Cautiously, not wanting to startle him back into his normal silence, she said only, “You mentioned.”

“Yeah. Fire and brimstone. Lots of quoting Revelation, which is how I knew it immediately. By the time I was thirteen or so, I was sick of it.”

He was staring off into the distance. The silence grew until she thought that was all she was going to hear. Then he continued. “That was my first life. My second was being a hellion. Biker, carouser, drunk, all that.”

She was incredulous. “You? Like a Hell’s Angel biker?”

“Not quite. Though I did get beat up in a biker bar once.” He kept staring off, as if watching a movie screen. Maybe his memories were playing on it.

She wondered what memories he might be seeing, and said, “You seem so…I don’t know. Solid. Reliable. Not a drunk, certainly.”

“I haven’t had a drink for seven years.”

“That’s good.”

“Won’t ever be tempted again, I guess. Not now.”

“Then there’s a silver lining to all this.”
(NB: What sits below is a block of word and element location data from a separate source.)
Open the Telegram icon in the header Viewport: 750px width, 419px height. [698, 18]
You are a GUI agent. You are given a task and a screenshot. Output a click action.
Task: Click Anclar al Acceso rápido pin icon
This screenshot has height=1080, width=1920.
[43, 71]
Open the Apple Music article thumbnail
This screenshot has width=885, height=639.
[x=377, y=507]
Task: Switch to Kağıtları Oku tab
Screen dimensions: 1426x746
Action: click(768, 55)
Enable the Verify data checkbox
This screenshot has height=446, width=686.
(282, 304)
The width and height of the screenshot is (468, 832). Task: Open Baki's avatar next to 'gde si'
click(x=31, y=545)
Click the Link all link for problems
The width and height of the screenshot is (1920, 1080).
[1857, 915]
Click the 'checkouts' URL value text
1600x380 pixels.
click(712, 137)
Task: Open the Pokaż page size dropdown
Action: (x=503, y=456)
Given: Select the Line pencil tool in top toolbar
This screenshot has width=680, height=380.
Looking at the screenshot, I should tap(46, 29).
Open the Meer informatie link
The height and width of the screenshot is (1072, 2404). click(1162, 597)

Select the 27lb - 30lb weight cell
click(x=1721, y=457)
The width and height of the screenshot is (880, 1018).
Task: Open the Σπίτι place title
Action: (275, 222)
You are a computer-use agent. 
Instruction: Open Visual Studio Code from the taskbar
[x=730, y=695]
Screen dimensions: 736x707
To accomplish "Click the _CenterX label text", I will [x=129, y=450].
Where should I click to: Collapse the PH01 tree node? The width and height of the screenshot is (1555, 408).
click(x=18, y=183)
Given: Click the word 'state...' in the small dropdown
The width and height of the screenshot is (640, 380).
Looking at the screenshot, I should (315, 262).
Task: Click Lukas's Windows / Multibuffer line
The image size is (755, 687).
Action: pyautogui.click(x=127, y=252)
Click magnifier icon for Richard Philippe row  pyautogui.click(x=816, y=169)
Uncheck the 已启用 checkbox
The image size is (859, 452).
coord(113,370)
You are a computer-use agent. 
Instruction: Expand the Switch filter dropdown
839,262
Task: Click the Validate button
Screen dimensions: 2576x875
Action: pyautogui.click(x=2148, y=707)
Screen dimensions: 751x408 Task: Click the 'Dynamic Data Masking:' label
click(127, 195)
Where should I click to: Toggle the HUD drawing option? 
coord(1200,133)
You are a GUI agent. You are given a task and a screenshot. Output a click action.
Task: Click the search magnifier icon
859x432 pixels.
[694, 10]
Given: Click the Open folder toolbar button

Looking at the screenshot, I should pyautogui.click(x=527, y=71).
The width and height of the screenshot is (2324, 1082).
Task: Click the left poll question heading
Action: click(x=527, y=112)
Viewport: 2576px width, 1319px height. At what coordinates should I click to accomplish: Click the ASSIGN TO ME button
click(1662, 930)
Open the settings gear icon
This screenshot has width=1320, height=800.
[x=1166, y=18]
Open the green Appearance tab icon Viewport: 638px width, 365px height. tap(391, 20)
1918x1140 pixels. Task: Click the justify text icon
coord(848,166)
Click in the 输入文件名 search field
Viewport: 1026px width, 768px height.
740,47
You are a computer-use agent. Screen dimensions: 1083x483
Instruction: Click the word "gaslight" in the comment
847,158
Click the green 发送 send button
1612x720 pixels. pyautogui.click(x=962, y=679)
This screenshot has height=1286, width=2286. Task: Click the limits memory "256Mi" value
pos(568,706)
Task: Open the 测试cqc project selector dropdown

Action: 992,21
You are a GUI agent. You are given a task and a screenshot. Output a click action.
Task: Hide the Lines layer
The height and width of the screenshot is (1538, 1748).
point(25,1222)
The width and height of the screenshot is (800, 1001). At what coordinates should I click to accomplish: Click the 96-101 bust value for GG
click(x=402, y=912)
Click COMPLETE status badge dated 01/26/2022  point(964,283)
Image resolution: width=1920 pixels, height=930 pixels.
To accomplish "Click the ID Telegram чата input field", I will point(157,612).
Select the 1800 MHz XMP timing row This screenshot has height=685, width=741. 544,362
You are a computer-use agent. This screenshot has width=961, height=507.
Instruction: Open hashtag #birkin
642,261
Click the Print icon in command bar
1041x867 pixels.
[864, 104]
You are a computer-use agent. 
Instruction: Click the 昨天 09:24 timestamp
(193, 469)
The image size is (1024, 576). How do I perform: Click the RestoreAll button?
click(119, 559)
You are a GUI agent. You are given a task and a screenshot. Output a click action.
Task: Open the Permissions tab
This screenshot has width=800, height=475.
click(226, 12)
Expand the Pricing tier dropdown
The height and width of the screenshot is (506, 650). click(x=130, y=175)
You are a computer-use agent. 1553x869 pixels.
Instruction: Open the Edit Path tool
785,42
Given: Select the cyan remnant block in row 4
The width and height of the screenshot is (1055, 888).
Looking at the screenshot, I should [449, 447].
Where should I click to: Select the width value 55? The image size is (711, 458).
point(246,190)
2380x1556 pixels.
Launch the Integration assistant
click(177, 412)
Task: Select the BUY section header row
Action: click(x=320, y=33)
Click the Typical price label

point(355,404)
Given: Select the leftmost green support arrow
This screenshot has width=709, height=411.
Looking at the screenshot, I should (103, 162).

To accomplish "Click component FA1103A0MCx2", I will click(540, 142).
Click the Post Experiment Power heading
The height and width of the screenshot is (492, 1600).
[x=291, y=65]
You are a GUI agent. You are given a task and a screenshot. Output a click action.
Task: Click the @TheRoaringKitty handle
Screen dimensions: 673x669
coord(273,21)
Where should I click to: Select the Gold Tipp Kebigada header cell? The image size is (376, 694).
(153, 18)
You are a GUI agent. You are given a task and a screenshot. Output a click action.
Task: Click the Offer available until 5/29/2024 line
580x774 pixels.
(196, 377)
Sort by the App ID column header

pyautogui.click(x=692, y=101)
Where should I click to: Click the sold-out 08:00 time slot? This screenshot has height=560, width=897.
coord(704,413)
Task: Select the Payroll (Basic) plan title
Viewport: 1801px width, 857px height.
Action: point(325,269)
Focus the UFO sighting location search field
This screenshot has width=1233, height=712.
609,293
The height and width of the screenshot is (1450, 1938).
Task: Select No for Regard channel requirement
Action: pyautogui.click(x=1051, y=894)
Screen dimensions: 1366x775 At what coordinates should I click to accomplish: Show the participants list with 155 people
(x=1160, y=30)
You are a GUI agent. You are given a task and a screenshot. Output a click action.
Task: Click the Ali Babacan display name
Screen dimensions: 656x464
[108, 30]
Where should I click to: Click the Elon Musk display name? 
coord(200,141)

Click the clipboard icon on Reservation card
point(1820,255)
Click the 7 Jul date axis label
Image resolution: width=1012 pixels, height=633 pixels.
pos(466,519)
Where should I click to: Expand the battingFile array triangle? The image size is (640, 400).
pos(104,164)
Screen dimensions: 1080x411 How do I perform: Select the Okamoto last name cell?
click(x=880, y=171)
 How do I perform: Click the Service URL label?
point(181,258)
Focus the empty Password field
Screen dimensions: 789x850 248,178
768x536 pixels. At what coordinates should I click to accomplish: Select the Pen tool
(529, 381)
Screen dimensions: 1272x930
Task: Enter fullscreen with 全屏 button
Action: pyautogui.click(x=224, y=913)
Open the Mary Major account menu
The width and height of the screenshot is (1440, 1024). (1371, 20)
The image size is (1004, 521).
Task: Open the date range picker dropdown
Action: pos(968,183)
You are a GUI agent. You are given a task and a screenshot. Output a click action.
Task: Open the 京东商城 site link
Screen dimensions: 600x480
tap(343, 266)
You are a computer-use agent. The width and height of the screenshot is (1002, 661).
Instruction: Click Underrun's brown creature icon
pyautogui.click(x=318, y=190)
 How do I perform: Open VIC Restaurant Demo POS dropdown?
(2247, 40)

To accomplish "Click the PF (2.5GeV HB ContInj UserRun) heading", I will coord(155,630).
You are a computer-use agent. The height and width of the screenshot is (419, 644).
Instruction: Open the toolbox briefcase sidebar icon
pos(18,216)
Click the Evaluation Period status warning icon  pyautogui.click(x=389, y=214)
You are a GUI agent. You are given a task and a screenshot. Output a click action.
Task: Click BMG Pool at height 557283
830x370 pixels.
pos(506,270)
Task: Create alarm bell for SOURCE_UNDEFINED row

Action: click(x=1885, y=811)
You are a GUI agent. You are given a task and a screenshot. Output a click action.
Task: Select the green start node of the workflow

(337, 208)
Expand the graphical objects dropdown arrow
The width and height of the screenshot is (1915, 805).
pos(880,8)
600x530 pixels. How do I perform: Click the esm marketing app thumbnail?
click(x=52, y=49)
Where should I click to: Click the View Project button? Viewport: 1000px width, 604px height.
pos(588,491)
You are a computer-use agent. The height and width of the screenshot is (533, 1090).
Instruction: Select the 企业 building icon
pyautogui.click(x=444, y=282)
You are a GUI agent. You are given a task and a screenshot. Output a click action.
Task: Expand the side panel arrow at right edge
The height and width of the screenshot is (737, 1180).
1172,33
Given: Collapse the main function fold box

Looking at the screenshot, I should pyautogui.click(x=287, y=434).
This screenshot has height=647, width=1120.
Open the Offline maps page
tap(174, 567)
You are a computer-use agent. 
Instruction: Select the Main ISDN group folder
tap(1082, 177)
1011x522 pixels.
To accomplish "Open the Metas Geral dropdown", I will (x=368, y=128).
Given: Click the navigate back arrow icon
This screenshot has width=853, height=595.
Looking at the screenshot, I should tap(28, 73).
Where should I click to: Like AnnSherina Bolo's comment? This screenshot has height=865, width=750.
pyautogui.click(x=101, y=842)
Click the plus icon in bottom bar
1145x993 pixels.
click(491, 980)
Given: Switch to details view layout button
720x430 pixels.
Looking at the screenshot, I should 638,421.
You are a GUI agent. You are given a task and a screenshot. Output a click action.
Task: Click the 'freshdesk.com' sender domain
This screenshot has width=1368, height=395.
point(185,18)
A ghost of a smile appeared on his face.

He never ever volunteered information about himself. Now that she had a little, she wanted more. “So you were an alcoholic,” she said.

“Still am, technically. As an active drinker, though, I was bad. A mean drunk.” He didn’t sound particularly repentant or ashamed, just matter-of-fact.

After another few minutes of watching him stare off at memories, she said, “You just never know about people, do you?”